══ INFORMATION PROVIDED ══

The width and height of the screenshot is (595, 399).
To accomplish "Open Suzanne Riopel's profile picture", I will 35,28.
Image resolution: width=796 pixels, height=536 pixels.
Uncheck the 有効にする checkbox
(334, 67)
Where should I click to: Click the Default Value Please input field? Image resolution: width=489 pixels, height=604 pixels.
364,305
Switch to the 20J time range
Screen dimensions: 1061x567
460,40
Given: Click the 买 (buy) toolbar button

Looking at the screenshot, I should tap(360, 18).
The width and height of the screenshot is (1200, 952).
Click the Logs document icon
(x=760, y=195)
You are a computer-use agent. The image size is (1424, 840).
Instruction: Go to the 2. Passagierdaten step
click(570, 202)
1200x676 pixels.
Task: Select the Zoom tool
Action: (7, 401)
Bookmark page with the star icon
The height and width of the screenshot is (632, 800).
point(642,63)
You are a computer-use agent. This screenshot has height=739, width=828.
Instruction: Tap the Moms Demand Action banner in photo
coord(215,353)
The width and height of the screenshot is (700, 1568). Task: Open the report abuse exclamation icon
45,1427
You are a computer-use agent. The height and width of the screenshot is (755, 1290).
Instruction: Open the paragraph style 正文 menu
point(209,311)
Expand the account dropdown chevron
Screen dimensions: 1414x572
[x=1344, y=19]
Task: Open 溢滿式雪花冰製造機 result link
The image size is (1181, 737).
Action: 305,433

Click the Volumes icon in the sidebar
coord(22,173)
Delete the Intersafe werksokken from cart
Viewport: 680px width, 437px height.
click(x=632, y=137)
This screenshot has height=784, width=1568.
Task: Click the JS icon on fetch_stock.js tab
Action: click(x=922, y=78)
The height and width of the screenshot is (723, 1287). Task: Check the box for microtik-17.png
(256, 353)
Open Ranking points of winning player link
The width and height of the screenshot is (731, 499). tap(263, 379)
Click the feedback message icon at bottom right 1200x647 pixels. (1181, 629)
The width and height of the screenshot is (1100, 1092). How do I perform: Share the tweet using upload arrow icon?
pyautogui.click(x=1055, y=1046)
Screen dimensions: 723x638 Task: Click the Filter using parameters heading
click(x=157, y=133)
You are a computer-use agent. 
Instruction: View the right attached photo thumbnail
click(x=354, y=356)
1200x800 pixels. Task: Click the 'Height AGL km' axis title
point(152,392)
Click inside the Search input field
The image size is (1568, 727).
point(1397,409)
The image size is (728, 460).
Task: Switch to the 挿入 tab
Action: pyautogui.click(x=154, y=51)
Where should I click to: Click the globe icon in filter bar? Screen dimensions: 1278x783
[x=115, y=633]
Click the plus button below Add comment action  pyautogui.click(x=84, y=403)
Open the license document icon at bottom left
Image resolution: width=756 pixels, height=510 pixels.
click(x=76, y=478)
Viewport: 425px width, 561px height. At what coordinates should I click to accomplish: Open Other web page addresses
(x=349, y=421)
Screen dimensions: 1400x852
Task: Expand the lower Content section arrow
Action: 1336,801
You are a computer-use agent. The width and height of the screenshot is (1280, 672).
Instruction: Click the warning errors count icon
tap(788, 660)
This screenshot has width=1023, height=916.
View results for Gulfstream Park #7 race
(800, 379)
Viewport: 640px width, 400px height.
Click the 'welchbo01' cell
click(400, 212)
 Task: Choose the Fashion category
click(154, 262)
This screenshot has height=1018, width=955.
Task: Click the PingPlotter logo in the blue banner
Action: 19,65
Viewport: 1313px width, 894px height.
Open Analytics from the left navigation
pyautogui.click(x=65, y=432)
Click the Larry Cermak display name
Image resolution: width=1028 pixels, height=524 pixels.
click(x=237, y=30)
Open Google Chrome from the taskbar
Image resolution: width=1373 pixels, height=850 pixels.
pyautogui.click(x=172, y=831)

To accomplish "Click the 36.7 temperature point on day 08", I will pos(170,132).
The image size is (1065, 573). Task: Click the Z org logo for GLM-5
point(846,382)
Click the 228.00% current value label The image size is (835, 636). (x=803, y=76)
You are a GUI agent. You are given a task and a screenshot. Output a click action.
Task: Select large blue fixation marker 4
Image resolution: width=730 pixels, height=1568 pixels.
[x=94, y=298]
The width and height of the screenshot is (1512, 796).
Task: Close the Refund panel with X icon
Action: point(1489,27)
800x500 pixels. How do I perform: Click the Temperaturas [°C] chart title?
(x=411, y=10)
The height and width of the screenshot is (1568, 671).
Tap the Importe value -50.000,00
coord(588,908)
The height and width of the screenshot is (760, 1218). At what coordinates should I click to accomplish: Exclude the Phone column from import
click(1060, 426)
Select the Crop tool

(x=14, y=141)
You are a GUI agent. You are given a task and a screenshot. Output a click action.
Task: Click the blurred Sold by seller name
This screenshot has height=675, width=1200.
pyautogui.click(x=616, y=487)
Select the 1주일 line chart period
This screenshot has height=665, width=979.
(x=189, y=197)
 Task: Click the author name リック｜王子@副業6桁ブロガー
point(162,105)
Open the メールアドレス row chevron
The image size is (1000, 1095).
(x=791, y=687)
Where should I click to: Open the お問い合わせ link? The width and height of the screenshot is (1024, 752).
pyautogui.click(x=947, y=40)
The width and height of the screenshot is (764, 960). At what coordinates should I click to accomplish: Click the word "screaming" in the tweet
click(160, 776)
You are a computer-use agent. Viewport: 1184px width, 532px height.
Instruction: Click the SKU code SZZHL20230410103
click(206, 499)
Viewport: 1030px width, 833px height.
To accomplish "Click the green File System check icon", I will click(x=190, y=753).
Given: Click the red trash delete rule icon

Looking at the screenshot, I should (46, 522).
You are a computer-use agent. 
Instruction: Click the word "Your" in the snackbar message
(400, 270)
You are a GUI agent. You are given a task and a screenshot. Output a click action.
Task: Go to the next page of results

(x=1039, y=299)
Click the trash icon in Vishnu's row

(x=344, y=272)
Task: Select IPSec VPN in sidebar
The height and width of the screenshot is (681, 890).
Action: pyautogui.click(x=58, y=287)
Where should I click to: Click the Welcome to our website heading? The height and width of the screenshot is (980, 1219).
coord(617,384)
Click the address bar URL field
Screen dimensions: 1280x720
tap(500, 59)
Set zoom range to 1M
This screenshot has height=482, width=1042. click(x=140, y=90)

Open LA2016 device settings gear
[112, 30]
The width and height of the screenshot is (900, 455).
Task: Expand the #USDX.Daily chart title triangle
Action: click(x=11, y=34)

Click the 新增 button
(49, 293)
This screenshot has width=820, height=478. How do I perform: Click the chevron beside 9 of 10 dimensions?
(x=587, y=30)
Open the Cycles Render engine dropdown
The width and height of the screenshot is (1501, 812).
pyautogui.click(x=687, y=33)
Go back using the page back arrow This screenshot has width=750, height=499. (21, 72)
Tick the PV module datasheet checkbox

═══

:: WHAT IS BEING ASKED ::
In the entries above, find the line holding "Task: Choose the Fashion category" and the line holding "Viewport: 1313px width, 894px height."; print both of them and every line between, exactly, and nothing else.

:: SOLUTION TO THIS TASK ::
 Task: Choose the Fashion category
click(154, 262)
This screenshot has height=1018, width=955.
Task: Click the PingPlotter logo in the blue banner
Action: 19,65
Viewport: 1313px width, 894px height.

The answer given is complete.